G Gordon Worley III

If you are going to read just one thing I wrote, read The Problem of the Criterion.

More AI related stuff collected over at PAISRI


Formal Alignment


Value extrapolation partially resolves symbol grounding

This doesn't really seem like solving symbol grounding, partially or not, so much as an argument that it's a non-problem for the purposes of value alignment.

$1000 USD prize - Circular Dependency of Counterfactuals

Agreed. That said, I don't think counterfactuals are in the territory. I think I said before that they were in the map, although I'm now leaning away from that characterisation as I feel that they are more of a fundamental category that we use to draw the map.

Yes, I think there is something interesting going on where human brains seem to operate in a way that makes counterfactuals natural. I actually don't think there's anything special about counterfactuals, though, just that the human brain is designed such that thoughts are not strongly tethered to sensory input vs. "memory" (internally generated experience), but that's perhaps only subtly different than saying counterfactuals rather than something powering them is a fundamental feature of how our minds work.

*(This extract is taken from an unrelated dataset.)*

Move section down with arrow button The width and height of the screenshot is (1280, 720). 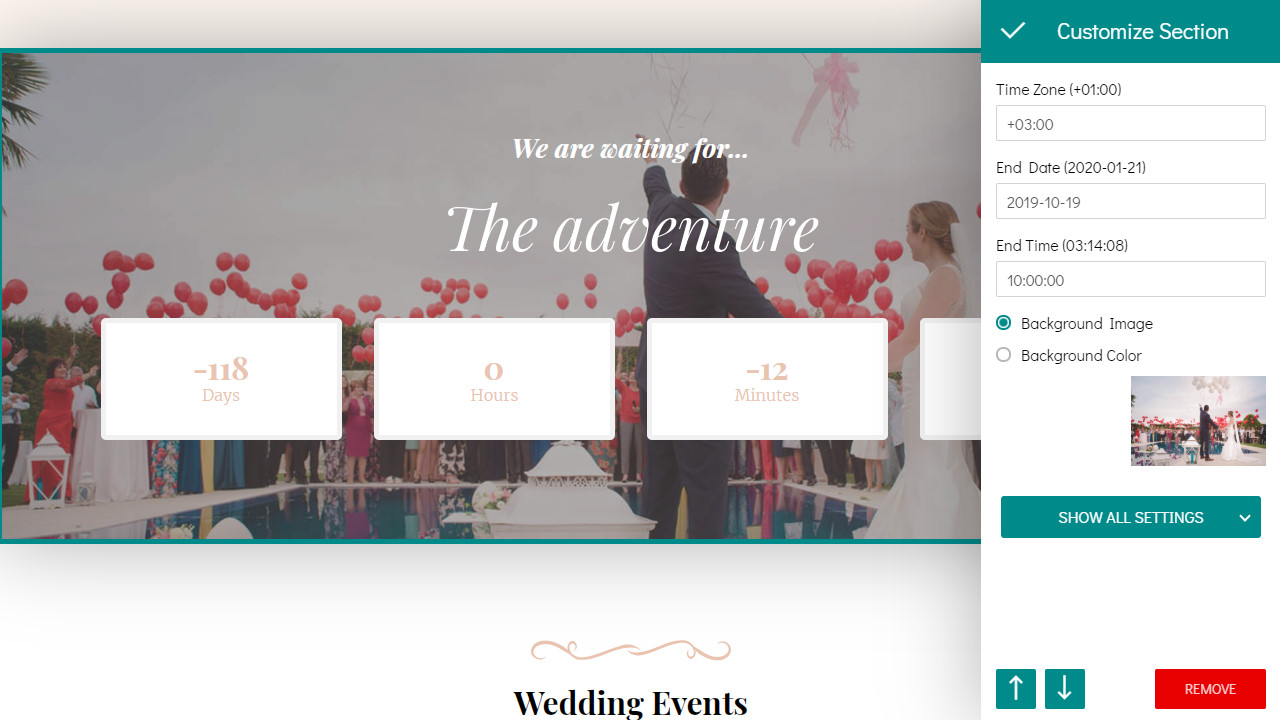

$1000 USD prize - Circular Dependency of Counterfactuals

I don't think they're really at odds. Zack's analysis cuts off at a point where the circularity exists below it. There's still the standard epistemic circularity that exists whenever you try to ground out any proposition, counterfactual or not, but there's a level of abstraction where you can remove the seeming circularity by shoving it lower or deeper into the reduction of the proposition towards grounding out in some experience.

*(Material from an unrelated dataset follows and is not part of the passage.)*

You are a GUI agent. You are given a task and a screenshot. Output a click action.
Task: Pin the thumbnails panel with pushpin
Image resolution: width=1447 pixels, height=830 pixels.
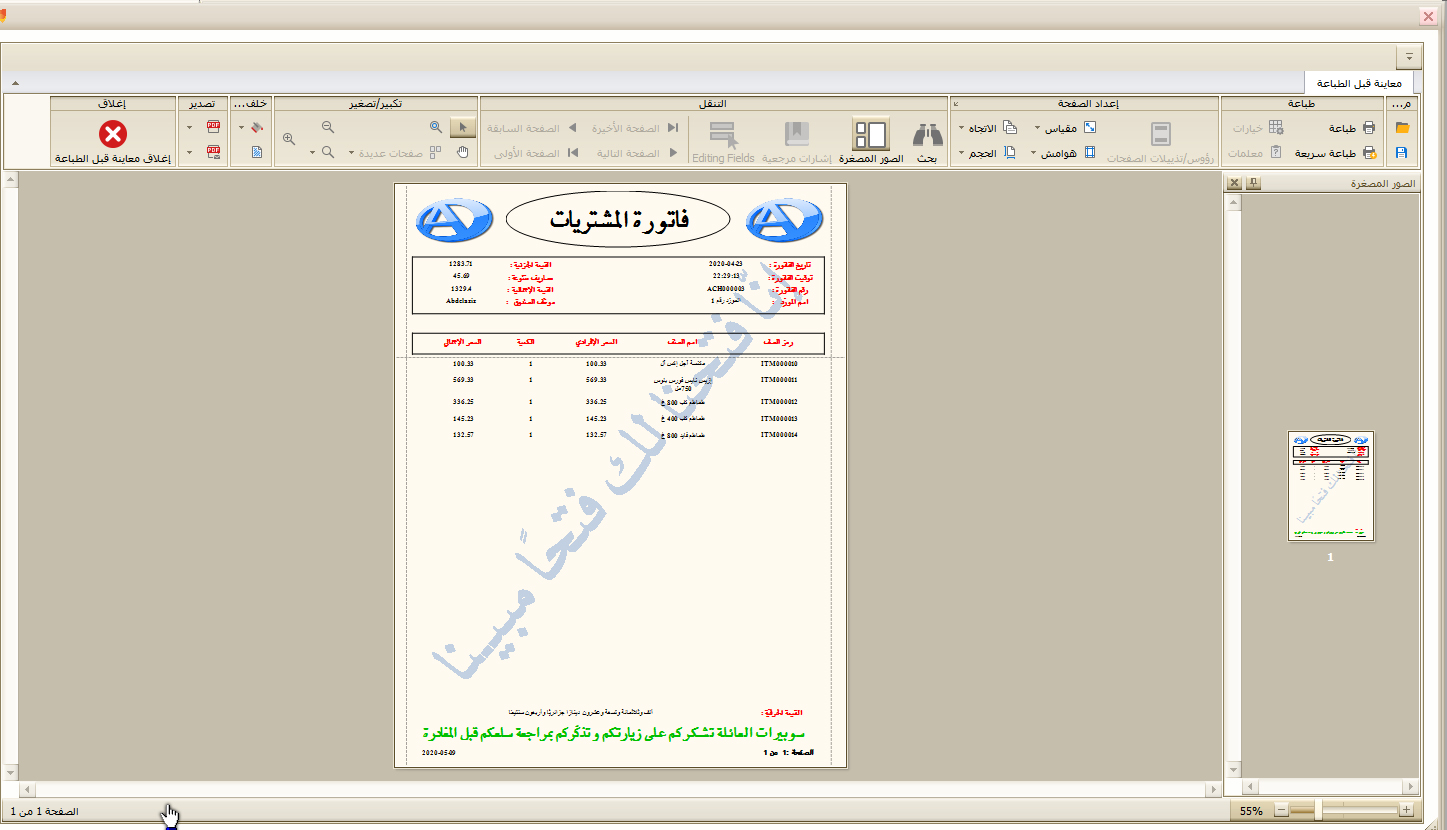click(1252, 184)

Another way to put this is that we can choose what to be pragmatic about. Zack's analysis choosing to be pragmatic about counterfactuals at the level of making decisions, and this allows removing the circularity up to the purpose of making a decision. If we want to be pragmatic about, say, accurately predicting what we will observe about the world, then there's still some weird circularity in counterfactuals to be addressed if we try to ask questions like "why these counterfactuals rather than others?" or "why can we formulate counterfactuals at all?".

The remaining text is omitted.